À 14 ans, j'ai rencontré celui qui allait devenir mon mari. Il était prêtre. À l'époque, c'était l'aumônier de la maison de repos savoyarde où je reprenais des forces. Ma mère m'avait envoyée là pendant quelques mois afin que je me refasse une santé, et pour cause.
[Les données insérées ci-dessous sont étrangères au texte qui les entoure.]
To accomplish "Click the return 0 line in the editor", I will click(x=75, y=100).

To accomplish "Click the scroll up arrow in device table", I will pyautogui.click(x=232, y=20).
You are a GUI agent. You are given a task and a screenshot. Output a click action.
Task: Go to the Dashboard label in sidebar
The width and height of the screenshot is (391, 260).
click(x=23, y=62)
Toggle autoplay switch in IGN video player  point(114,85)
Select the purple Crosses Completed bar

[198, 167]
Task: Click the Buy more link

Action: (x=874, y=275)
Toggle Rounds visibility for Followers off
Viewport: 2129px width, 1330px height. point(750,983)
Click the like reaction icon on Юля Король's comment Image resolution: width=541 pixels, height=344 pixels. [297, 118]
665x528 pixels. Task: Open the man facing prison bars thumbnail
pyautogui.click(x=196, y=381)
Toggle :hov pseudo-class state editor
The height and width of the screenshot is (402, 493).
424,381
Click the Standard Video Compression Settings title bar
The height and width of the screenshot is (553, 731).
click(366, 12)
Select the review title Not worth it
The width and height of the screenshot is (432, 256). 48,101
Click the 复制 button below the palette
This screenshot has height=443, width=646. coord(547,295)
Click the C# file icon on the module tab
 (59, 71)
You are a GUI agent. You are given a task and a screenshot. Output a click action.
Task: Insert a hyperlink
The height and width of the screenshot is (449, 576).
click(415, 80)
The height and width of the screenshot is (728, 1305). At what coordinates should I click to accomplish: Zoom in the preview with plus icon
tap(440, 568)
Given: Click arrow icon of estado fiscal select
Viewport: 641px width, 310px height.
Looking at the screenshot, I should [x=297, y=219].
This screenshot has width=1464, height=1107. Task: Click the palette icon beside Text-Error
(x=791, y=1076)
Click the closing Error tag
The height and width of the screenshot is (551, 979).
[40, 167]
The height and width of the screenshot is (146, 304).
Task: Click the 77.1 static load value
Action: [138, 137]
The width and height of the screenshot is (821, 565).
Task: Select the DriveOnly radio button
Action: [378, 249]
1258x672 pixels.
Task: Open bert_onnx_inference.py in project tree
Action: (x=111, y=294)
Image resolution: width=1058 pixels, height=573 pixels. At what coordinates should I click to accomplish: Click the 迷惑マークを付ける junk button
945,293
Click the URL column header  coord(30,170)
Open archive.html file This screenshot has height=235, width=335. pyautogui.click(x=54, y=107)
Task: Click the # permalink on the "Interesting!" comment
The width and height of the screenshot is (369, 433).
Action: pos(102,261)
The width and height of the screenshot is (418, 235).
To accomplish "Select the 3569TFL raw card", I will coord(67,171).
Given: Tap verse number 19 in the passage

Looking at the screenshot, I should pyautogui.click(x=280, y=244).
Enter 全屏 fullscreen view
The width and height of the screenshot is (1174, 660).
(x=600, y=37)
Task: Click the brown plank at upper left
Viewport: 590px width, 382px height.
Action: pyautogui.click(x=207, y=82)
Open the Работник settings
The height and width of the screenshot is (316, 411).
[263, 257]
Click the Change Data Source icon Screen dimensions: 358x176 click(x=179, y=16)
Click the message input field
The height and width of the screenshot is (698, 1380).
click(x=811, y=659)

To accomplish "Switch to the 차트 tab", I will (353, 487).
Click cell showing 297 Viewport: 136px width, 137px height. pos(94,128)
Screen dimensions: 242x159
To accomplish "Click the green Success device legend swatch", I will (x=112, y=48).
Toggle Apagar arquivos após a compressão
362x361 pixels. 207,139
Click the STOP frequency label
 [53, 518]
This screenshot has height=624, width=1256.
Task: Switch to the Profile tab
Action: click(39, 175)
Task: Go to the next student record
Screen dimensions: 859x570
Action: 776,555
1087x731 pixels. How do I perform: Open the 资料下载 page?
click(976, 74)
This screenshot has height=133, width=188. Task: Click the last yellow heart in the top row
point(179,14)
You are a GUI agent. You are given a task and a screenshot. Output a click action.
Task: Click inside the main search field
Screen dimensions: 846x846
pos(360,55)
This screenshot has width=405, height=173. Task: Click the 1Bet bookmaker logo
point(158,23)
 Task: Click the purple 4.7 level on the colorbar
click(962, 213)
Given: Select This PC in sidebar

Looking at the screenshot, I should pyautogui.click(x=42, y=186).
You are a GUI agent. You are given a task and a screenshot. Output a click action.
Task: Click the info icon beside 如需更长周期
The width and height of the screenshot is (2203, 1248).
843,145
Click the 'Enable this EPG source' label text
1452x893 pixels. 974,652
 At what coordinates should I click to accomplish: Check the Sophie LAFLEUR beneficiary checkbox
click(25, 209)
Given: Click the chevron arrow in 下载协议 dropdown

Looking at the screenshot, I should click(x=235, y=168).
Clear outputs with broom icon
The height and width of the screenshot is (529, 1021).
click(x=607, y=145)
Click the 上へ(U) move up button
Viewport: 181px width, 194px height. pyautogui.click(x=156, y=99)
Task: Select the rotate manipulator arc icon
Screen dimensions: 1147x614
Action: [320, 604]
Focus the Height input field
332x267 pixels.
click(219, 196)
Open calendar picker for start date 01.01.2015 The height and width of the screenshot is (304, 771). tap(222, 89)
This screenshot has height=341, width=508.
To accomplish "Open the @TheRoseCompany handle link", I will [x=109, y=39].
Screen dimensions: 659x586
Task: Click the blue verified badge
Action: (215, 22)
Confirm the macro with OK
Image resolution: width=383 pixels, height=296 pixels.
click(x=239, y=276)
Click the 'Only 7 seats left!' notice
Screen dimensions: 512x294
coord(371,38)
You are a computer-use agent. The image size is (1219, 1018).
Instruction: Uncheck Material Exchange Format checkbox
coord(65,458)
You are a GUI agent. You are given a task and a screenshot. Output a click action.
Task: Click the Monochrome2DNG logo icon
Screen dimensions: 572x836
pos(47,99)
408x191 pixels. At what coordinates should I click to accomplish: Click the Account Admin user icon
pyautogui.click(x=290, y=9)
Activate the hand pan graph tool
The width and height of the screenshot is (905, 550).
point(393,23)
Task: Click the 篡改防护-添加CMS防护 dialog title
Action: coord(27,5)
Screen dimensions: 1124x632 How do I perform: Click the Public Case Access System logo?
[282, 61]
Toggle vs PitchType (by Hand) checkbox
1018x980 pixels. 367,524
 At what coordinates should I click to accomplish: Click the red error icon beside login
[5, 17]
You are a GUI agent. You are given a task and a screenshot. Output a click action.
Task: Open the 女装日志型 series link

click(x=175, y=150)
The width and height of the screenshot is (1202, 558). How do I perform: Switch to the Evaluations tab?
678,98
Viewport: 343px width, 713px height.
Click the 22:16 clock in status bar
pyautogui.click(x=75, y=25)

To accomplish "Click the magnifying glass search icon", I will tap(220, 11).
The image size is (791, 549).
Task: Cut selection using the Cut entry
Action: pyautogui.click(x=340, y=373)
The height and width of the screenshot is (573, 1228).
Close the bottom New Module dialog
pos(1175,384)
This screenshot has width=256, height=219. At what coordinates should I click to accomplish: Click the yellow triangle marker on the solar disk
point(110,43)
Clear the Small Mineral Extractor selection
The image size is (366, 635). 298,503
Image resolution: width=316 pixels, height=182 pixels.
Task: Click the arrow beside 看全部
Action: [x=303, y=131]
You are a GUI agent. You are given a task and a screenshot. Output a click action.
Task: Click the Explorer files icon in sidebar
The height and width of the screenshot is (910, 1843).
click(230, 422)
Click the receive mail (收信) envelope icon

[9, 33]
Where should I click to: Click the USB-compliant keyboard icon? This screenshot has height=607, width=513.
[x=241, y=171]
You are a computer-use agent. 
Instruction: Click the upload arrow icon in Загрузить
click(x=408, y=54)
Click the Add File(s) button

Comme bien des enfants de la guerre, je souffrais d'anémie.
J'étais la plus âgée de l'établissement. Ne fréquentant pas les autres enfants, je me sentais un peu seule. L'aumônier, lui – il s'appelait Philippe –, se trouvait souvent en leur compagnie. Ce n'était pas forcément son rôle de passer autant de temps avec eux, mais il semblait beaucoup les aimer et il leur racontait des histoires. J'ai encore en mémoire un de ses récits sur les Amérindiens, ceux qu'il avait vus au Québec quand il avait rendu visite à sa famille qui y était installée. Des récits d'Indiens dans les années 50, ce n'était vraiment pas commun! Nous étions tous suspendus à ses lèvres.
Mon séjour s'est déroulé sans que rien de spécial se produise entre Philippe et moi. Je l'aimais bien. Ses manières, son attitude, son côté chaleureux me plaisaient, mais j'appréciais tout autant les autres moniteurs. Je l'ai rencontré une deuxième fois, alors que je passais dans la région. Mais là encore, rien de spécial. On a discuté ensemble, c'est tout.